See also Majrowski v Guy's & St Thomas's NHS Trust [2006] UKHL 34; [2007] 1 AC 224; Various Claimants v Catholic Child Welfare Society [2012] UKSC 56; [2013] 2 AC 1.
54 The English approach to vicarious liability has not been without criticism, sometimes strident criticism: Stevens R, "Vicarious Liability or Vicarious Action?" (2007) 123 LQR 30. It is heavily based upon a theory that a defendant should be liable for wrongdoing that can be regarded as part of the risks of its business activities, whether or not the wrongdoing is committed for the purpose of furthering those activities. In other words, the enterprise that obtains the benefit should pay the cost of the risks that are fairly part of those activities. As evidenced by the numerous cases in this area which have been heard by England's highest court, the application of this theory is far from simple. Most recently, the Supreme Court has emphasised that words like "business", "benefit", and "enterprise" need not be understood literally and criteria are not to be applied mechanically or slavishly: Cox v Ministry of Justice 816 [30], 819 [42].
55 For some time it might have been thought that the English approach could not be adopted in Australia. In Darling Island Stevedoring and Lighterage Company v Long, Kitto J (61) and Taylor J (66) took the traditional approach to vicarious liability as meaning only the attribution of acts to create a direct liability as Pollock had originally intended: see also Barwick CJ in Ramsay v Pigram [1968] HCA 34; (1968) 118 CLR 271, 278.
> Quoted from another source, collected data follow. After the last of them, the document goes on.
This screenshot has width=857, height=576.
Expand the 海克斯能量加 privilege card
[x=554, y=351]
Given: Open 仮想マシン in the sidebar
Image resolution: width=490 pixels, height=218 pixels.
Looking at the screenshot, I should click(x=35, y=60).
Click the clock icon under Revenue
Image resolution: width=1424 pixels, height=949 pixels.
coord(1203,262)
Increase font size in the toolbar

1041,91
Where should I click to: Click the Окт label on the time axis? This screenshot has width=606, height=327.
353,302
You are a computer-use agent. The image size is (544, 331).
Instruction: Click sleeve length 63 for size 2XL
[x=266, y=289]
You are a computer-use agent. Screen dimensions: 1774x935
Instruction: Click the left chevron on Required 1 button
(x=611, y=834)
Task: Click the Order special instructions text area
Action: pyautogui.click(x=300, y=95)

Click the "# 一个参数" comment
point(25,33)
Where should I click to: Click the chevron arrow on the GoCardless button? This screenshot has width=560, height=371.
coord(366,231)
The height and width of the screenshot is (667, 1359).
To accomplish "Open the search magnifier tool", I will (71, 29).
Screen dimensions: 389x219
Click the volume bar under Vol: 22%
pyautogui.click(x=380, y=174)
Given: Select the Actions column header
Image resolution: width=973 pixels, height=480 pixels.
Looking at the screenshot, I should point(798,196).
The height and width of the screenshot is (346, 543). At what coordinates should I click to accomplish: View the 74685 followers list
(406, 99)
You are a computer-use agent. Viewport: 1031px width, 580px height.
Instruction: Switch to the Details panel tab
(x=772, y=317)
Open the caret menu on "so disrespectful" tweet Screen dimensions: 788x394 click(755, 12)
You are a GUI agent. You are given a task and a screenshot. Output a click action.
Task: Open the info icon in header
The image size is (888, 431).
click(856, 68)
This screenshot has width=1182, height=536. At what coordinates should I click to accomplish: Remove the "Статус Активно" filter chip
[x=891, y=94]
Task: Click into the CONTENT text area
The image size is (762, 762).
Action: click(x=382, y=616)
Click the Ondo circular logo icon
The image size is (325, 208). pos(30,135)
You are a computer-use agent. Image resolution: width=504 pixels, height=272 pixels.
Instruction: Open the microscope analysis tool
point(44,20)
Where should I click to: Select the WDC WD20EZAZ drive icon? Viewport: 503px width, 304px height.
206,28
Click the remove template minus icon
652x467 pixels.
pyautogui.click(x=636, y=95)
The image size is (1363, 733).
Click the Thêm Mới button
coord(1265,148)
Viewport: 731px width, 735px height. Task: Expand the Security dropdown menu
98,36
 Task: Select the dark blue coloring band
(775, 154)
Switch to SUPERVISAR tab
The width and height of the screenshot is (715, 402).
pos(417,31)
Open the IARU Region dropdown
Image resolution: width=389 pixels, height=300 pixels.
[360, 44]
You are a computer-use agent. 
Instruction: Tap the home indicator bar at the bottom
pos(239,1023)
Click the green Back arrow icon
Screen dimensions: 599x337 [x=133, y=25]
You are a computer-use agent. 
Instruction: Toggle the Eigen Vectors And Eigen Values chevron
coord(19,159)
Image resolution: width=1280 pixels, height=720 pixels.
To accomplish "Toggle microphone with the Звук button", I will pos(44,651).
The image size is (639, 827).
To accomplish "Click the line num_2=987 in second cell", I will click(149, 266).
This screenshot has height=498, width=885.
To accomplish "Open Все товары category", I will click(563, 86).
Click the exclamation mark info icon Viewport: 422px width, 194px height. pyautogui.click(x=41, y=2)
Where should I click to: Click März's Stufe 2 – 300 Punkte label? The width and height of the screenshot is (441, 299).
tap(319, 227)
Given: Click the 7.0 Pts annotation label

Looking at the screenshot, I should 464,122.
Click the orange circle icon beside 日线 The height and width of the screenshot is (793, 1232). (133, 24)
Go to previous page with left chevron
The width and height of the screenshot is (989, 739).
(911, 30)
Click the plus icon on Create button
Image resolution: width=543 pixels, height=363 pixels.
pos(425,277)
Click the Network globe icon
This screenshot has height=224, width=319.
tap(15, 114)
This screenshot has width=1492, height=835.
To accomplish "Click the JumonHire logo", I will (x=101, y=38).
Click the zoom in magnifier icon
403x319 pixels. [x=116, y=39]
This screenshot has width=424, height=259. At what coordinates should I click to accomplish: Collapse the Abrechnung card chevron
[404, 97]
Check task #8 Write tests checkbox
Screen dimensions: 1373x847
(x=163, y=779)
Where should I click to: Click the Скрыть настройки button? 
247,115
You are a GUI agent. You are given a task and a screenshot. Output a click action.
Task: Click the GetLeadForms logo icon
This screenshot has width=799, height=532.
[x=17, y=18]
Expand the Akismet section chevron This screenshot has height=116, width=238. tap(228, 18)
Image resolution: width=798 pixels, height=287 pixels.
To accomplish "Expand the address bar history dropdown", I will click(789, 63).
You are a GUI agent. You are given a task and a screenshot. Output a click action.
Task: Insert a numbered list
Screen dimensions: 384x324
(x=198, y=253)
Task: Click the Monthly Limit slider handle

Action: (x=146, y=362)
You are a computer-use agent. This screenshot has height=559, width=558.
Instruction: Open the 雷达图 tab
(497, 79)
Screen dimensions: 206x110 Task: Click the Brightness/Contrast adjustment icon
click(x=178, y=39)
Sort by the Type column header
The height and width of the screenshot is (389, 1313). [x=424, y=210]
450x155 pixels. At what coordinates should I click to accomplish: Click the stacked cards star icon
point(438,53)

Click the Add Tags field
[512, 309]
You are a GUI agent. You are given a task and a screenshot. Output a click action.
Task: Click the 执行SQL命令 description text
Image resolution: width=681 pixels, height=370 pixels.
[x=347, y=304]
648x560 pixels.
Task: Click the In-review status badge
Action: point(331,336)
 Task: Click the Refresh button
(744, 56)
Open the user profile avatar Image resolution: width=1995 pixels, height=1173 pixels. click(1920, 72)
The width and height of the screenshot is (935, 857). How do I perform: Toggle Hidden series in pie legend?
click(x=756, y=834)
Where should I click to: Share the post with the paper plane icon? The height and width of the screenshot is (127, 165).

56 However, in Darling Island Stevedoring, Fullagar J spoke of the "liability [as] a true vicarious liability: that is to say, the master is liable not for a breach of a duty resting on him and broken by him but for a breach of duty resting on another and broken by another" (57). In Kable v State of New South Wales [2012] NSWCA 243; (2012) 268 FLR 1, 18-19 [52]-[53], after a careful consideration of many of the recent authorities, Allsop P suggested that the view of Fullagar J appears to have prevailed. Of course, when a submission is made in the language of agency then it remains the case that it is an act that is being attributed.
57 Senior counsel on this appeal focused heavily upon the decision of the High Court of Australia in New South Wales v Lepore [2003] HCA 4; (2003) 212 CLR 511. Even apart from the many other authorities to which Allsop P referred, two of the judgments in that case provide support for the approach of Fullagar J: see 541-546 [55]-[74] (Gleeson CJ); 618-619 [320] (Kirby J). However, that view was not unanimous. As we explain below, the other judgments have a strong resonance with the approach of attribution of acts.
58 With the panache of an experienced advocate, senior counsel for the respondents adopted both approaches. He submitted that whether liability was to arise directly, as a result of attribution of Ms Dando's acts to Pioneer, or indirectly as a result of imposition of Ms Dando's liability upon Pioneer, the result would be the same. Indeed, the various verbal formulations used in relation to both theories of vicarious liability place emphasis on the same notion of a "course of employment". In the paragraphs which follow we consider the possibility of vicarious liability on each basis, namely on the basis that it is the acts of Ms Dando which are attributed to Pioneer and on the basis that it is the liability of Ms Dando that is attributed to Pioneer. As we conclude that liability can arise on either basis, it is not necessary for us to decide whether the true source of attribution in cases of "vicarious liability" is the attribution of (i) acts, (ii) liability, or (iii) either acts or liability.